Mother of Eric Garner, activists call for change to how NYPD disciplines officers

March 9, 2018
Kristin Toussaint
Metro New York

Advocates, elected officials and New Yorkers who say they’ve been harmed by the NYPD want to change the way officers are disciplined for their behavior while in uniform.

A recent Buzzfeed News investigation revealed that hundreds of NYPD officers kept their jobs after committing serious offenses like lying to grand juries, stealing or assaulting city residents.

That report prompted New Yorkers, including the mother of Eric Garner and multiple council members, to gather at the City Hall steps on Thursday to demand an investigation by Mayor Bill de Blasio and NYPD Commissioner James O’Neill.

“The NYPD’s broken accountability system, failing to meaningfully discipline officers who are engaging in some of the most serious abuses and misconduct, is in a state of crisis” said Rama Issa-Ibrahim, a spokesperson for Communities United for Police Reform, in a statement.

“This is dangerous, because abusive officers disregarding their most fundamental oath to the public are being allowed to continue as officers and commit increasingly worse abuses which can include killings of civilians after they are not held accountable by the department,” she continued “And all of this is being systematically hidden from the public.”

The members of Communities United for Police Reform are calling on the city to fire all 300-plus officers mentioned in the Buzzfeed report.

These officers have reportedly used excessive force to “viciously” beat people, falsely arrested residents, committed sexual abuses, fabricated evidence and more — all “offenses serious enough to merit firing,” according to Buzzfeed, and yet these officers only received “dismissal probation,” a penalty that allows them to continue their job at their usual salary.

Activists also want officials to put in place a system of automatically firing officers who engage in certain types of misconduct, removing the ability for them to just receive a “slap on the wrist.” Such mild punishments are “an insult to every New Yorker – especially our clients – who suffer a much different and much more severe criminal justice system,” said Tina Luongo, attorney-in-charge of the Criminal Defense Practice at The Legal Aid Society,” in a statement.

Gwen Carr, Garner’s mother, noted that it has been almost four years since her son’s death with little repercussions to show.
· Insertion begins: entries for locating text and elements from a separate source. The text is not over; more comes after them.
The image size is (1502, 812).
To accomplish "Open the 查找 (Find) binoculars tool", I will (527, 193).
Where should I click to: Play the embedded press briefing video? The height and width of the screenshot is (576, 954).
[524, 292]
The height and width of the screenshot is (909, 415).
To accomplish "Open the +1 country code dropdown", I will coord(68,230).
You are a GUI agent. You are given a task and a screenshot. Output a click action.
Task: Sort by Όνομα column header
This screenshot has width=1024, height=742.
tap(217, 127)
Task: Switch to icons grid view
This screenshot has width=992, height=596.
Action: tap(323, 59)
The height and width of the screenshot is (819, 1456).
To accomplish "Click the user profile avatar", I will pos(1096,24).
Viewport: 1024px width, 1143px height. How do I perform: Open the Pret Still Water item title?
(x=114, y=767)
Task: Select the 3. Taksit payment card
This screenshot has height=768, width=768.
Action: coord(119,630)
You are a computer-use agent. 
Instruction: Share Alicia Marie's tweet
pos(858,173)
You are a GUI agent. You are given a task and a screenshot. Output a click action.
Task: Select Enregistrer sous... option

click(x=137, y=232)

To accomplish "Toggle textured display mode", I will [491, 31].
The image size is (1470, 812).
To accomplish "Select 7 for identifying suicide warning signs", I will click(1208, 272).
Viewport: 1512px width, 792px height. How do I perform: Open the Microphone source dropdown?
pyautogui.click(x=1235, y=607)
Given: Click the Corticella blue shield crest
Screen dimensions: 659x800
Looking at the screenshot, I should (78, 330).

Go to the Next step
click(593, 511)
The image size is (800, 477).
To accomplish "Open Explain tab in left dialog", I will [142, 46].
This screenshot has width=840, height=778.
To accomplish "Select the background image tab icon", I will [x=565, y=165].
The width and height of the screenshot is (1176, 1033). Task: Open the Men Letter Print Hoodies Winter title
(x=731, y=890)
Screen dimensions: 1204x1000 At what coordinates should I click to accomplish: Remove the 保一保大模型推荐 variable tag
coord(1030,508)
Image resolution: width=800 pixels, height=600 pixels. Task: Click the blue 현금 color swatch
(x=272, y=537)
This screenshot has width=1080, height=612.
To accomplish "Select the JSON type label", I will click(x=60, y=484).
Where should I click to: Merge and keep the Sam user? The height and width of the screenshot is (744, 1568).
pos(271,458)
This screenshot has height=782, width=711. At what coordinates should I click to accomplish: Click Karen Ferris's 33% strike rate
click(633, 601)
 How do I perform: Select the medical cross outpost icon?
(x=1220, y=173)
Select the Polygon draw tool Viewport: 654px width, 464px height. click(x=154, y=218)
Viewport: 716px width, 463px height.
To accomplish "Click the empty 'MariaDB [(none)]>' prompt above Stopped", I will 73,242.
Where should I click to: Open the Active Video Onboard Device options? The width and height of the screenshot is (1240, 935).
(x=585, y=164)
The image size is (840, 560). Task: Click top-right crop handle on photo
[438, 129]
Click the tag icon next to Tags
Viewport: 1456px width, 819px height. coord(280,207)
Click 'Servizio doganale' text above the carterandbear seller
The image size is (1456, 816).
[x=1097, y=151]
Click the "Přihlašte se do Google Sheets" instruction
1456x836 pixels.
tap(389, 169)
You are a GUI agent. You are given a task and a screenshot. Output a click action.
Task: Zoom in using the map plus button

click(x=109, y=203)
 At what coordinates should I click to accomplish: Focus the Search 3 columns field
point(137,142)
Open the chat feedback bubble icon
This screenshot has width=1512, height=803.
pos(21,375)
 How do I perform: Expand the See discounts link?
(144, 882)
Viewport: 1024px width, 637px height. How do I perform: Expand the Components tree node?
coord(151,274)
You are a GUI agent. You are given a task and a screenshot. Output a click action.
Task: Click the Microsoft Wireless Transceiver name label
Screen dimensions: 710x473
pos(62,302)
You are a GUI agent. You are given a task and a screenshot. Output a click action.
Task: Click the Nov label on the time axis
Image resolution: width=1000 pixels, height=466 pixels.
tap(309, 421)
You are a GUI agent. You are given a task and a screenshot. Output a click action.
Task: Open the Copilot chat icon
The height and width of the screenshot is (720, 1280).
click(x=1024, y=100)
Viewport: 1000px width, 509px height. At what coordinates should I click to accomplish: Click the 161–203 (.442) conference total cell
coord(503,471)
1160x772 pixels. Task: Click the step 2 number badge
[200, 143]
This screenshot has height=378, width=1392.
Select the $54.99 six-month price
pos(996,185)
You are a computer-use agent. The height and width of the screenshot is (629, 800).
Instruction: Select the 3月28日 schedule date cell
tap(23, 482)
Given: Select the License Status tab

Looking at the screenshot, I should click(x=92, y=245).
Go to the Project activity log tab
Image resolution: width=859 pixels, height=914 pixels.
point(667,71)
A medical examiner ruled that an officer’s chokehold on Garner, who had been arrested in Staten Island for selling loose cigarettes, killed him; the grand jury did not indict the officer.

“The de Blasio administration has failed to hold the officers accountable, including all the officers who used excessive force on him, failed to intervene and lied on official reports about it,” she said in a statement. “This lack of accountability is corruption of the worst kind because it perpetuates injustice perpetrated by those who are supposed to serve and protect.”